During the American Revolutionary War, the Continental Army raised defensive troops on the island in order to fire on British ships. General Israel Putnam fortified the island with 40 cannons in preparation. Thanks to their efforts, British commanders chose not to enter up the East River, leading to the success of George Washington’s retreat from Brooklyn into Manhattan after the Battle of Brooklyn.
Following the end of the American Revolution, the tension between the Unites States and the newly overturned French crown prompted the construction of Castle Williams. Based on designs by Colonel Jonathan Williams, the fort was completed by late 1811, and later used to defend the city in the War of 1812 against the British. Castle Williams would later become a holding place for Confederate prisoners during the Civil War and eventually the east coast counterpart to Alcatraz Island in California.
Starting in 1878, the military installation on the island became a major United States Army post. Families started moving in while more recreational and educational facilities were built on the island. The first incinerator in the United States was built on Governor’s Island in the year 1885.
Shortly afterwards, excavated material from the first New York City subway was deposited on the southern edge of the island, adding 103 acres and bringing the grand total to 172.

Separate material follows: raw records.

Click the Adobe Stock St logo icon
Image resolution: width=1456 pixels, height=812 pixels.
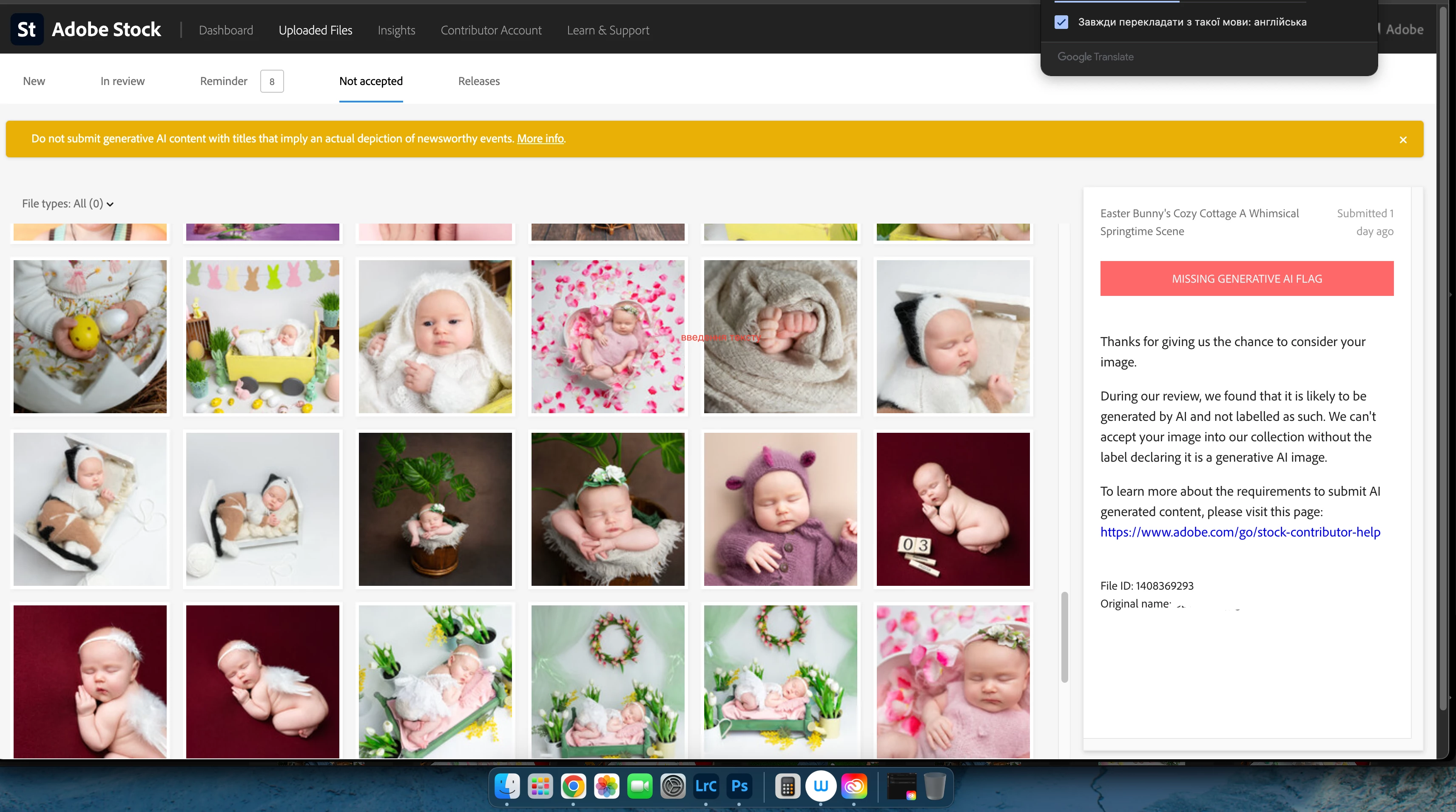point(26,29)
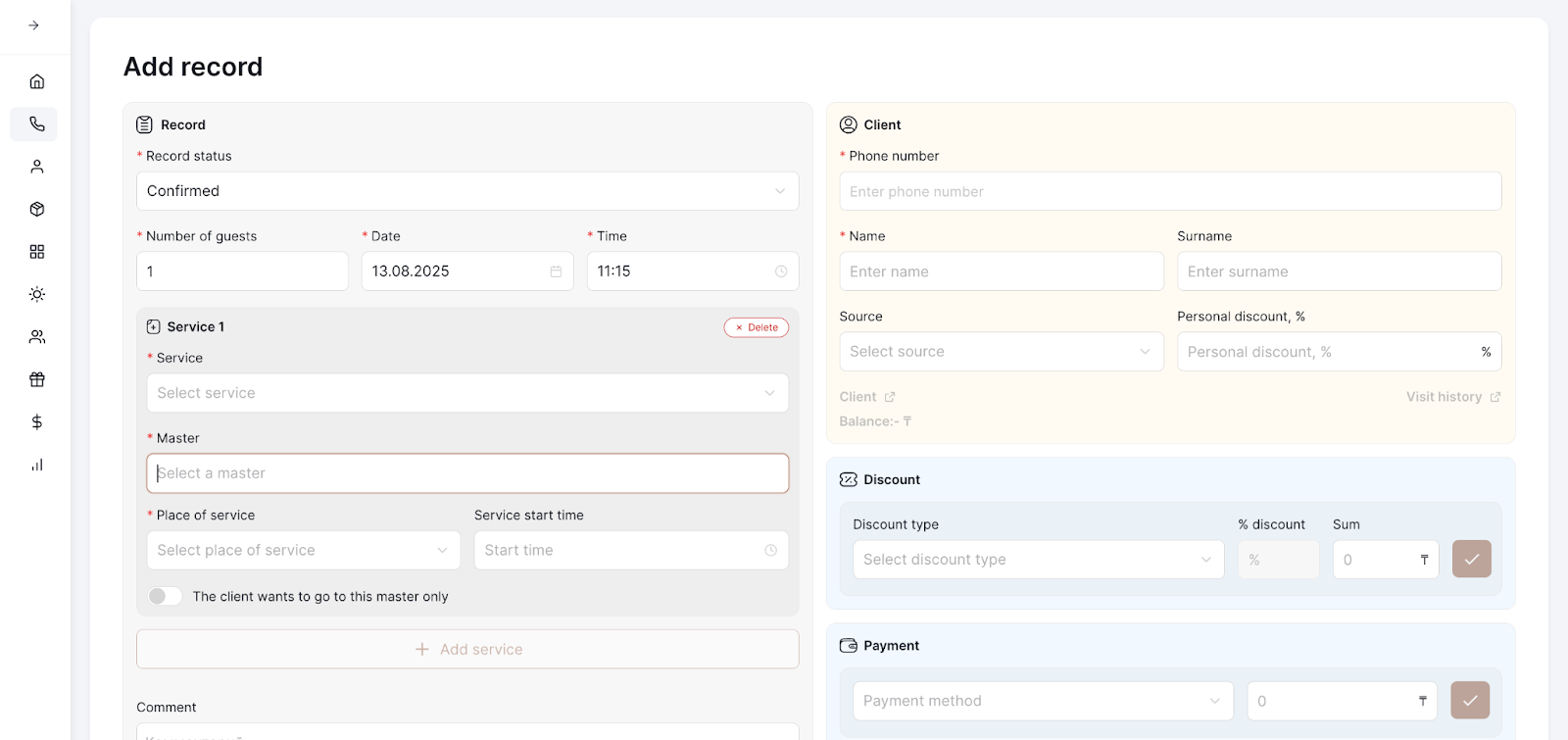Expand the Select service dropdown
Image resolution: width=1568 pixels, height=740 pixels.
click(x=467, y=393)
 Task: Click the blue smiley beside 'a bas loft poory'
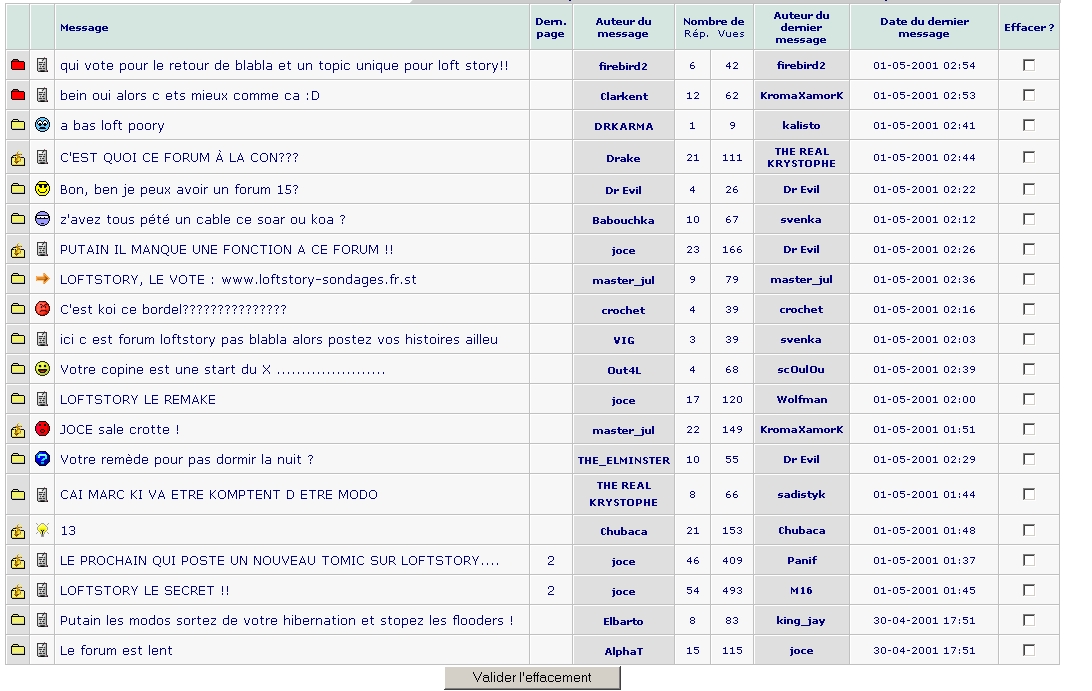pos(42,126)
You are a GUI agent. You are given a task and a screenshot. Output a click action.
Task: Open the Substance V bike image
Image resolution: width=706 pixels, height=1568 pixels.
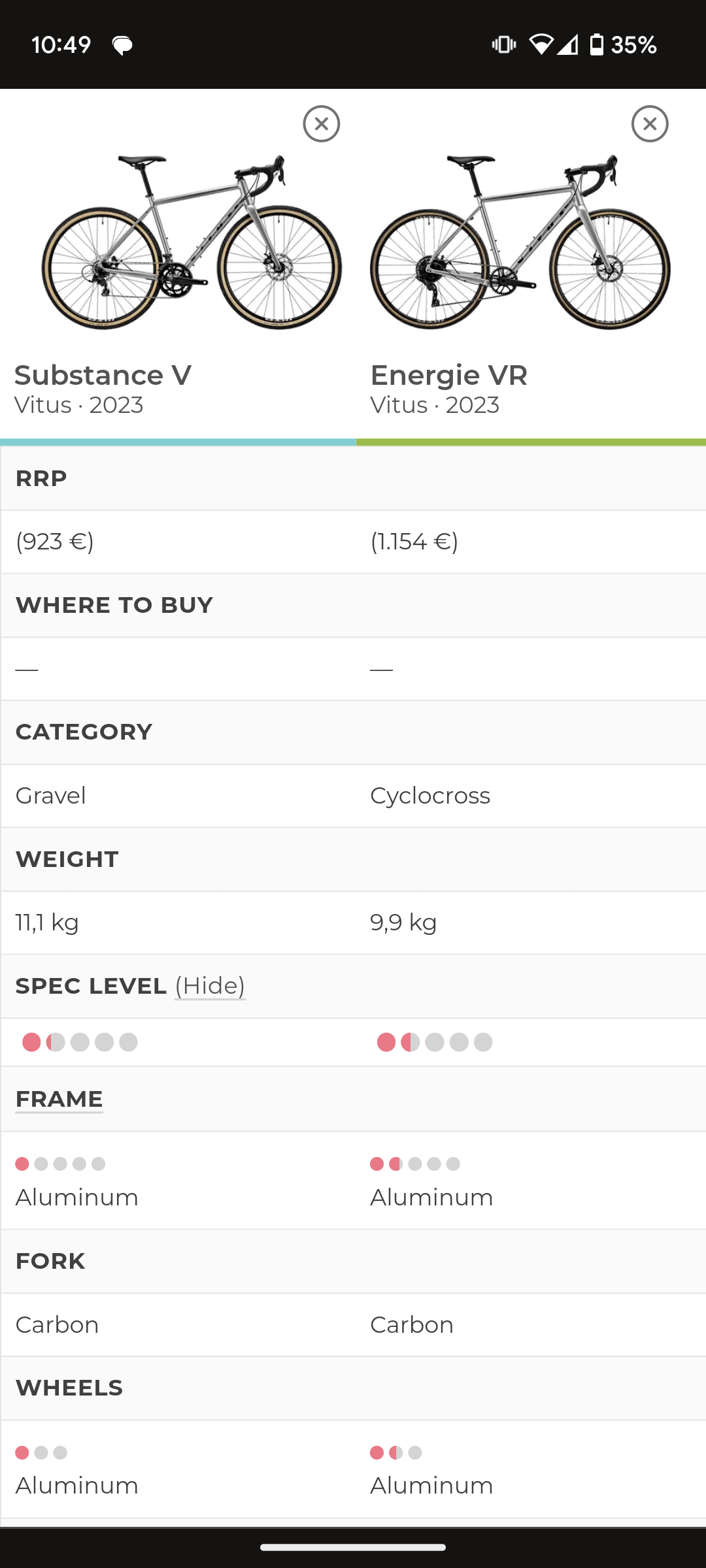(x=191, y=242)
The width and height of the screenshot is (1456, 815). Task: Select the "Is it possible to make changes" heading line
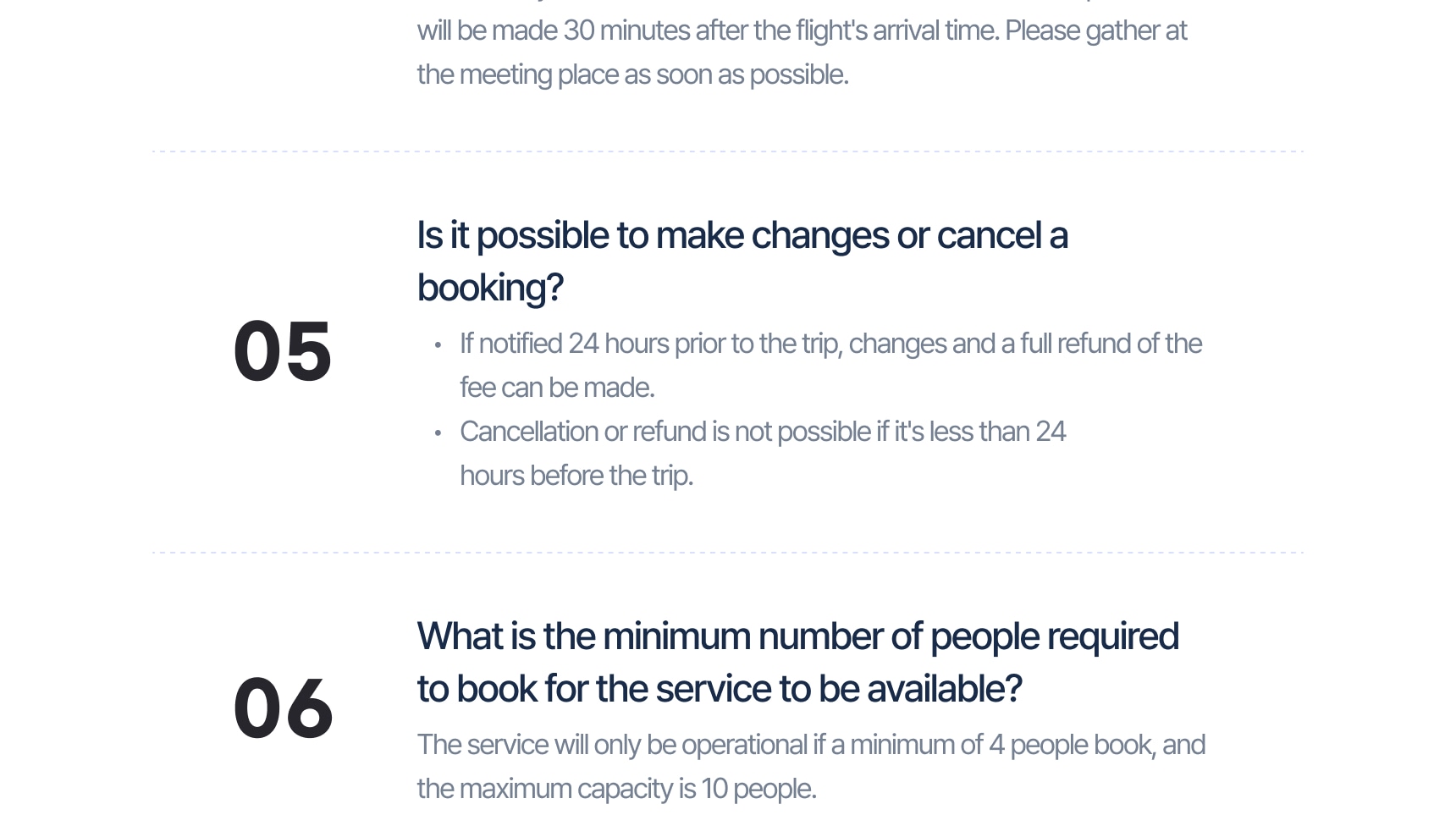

Before long, the Army left Governors Island and the land later became a major United States Coast Guard base, the largest instillation of its kind with a self-contained residential community and a population of over 3,500. However, due to its high operations cost and remote location, the base was closed in 1995. But not before becoming home to now famous author Louis Lowry, who lived on the island during her teenage years while her father served as a dentist.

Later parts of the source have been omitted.